:: Data section

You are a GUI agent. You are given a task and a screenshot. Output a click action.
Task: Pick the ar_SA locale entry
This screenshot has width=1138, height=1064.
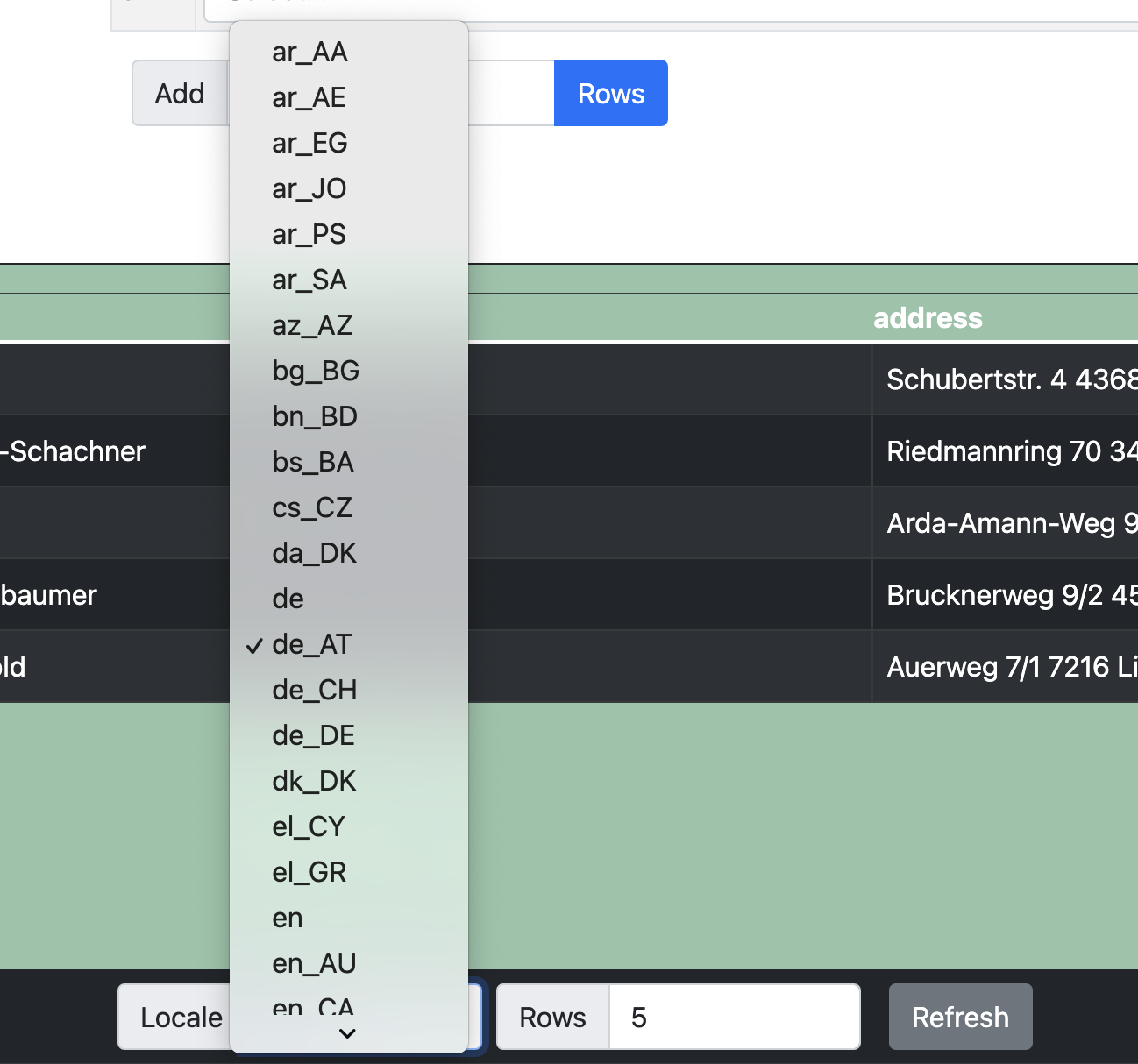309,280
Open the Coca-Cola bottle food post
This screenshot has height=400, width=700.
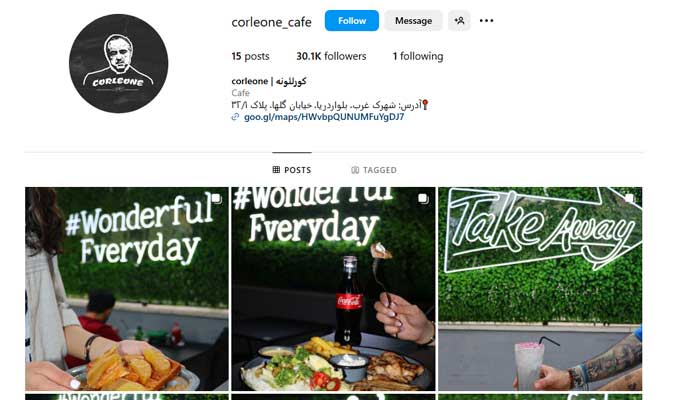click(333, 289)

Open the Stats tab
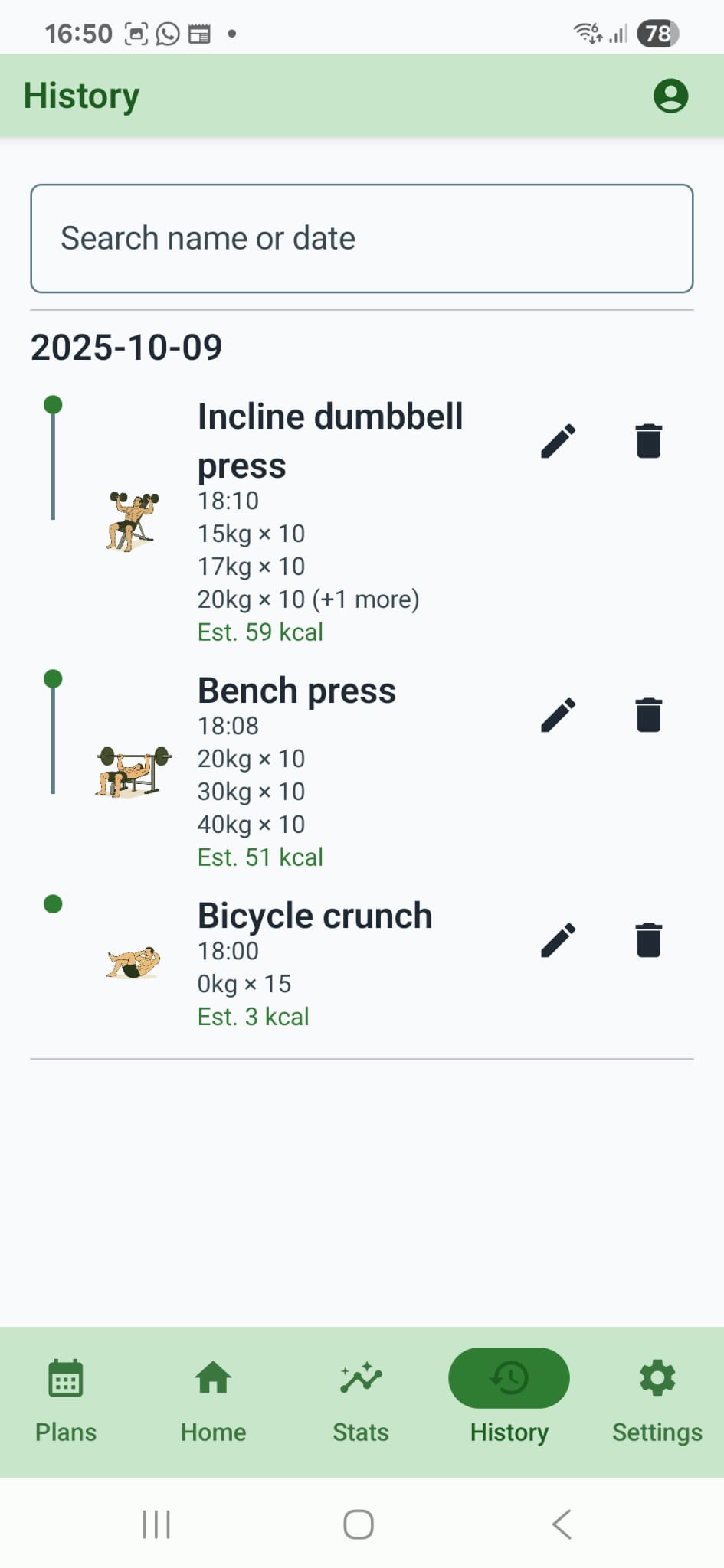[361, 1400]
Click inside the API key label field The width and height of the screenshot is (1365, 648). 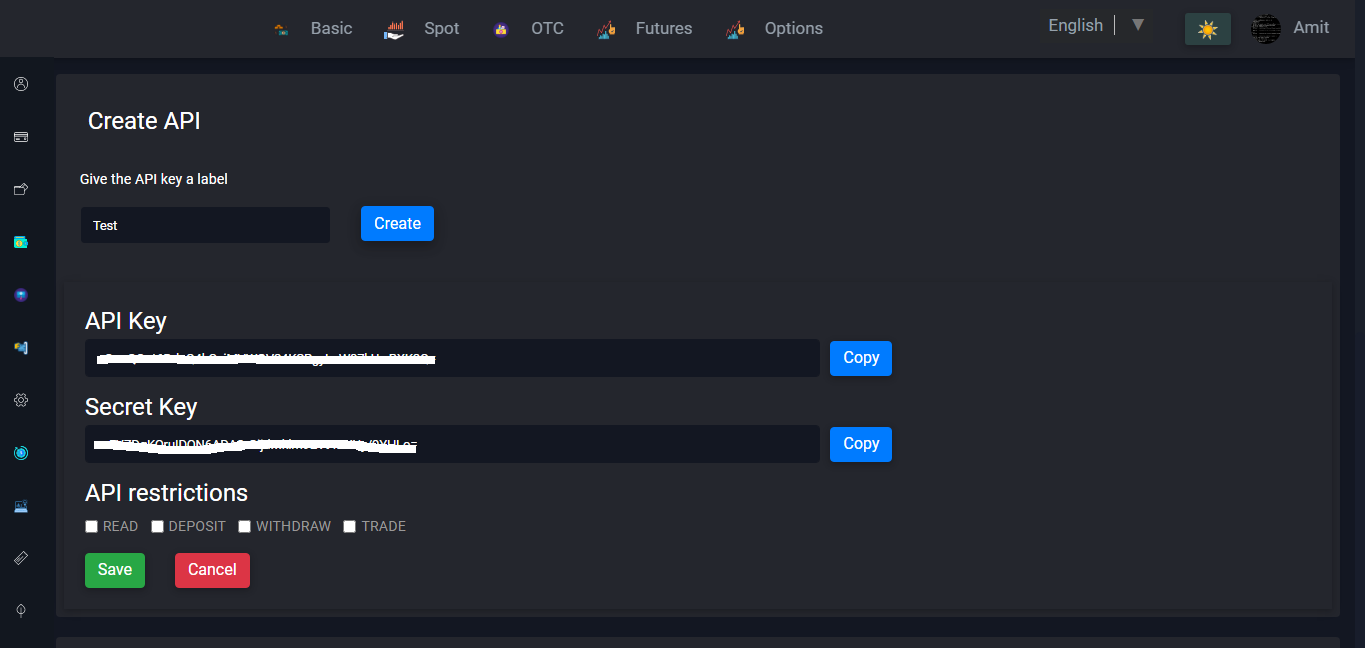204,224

::::
:: Data section

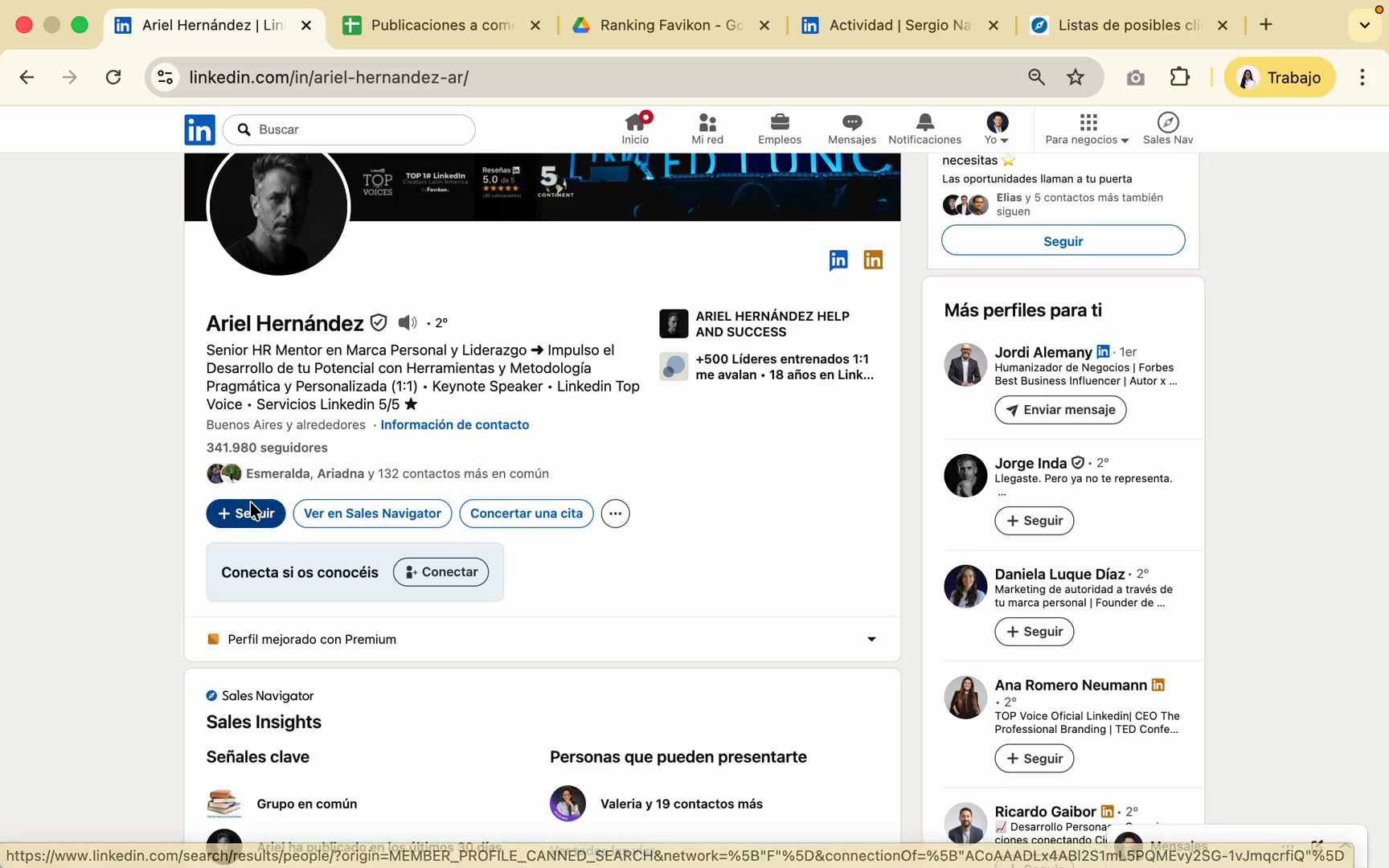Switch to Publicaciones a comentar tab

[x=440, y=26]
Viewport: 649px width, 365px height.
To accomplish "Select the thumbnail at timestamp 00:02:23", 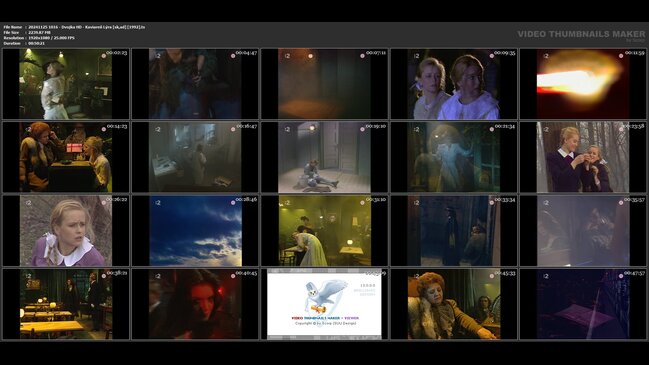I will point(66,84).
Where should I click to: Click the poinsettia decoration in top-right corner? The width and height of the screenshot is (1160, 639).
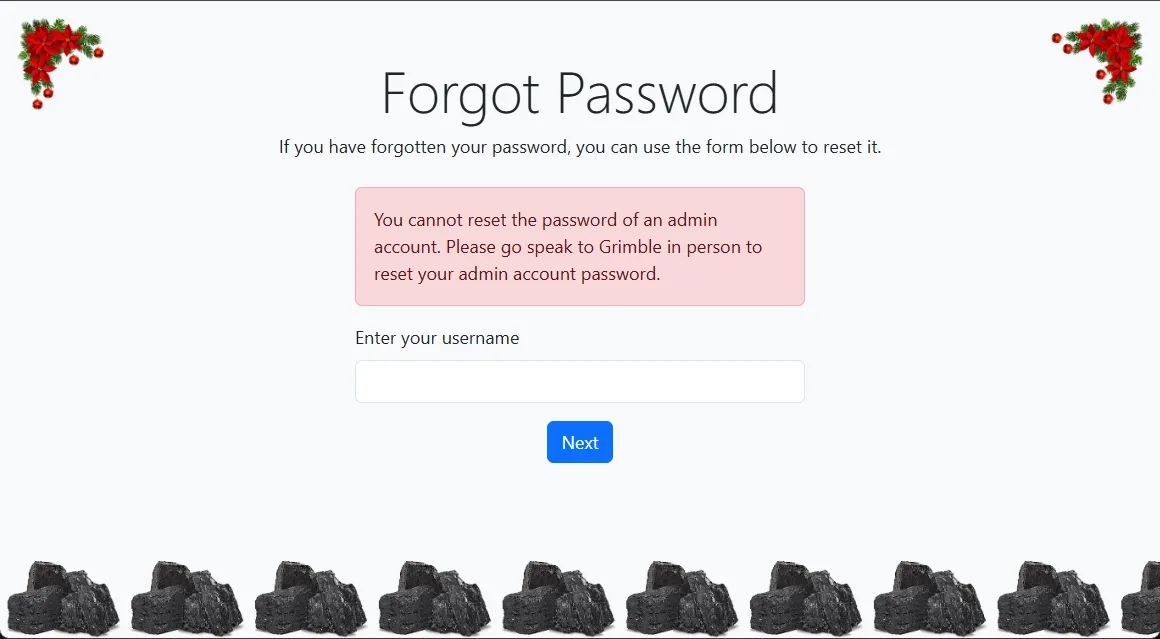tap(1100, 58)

::::

* [Problem statement]:
Reproduce the lines above starting at the one with "You are a GUI" and ending at the one with "Open the Coca-Cola bottle food post", both included, exactly and with no pictures.

* [Finished task]:
You are a GUI agent. You are given a task and a screenshot. Output a click action.
Task: Pick the ar_SA locale entry
This screenshot has width=1138, height=1064.
309,280
Open the Coca-Cola bottle food post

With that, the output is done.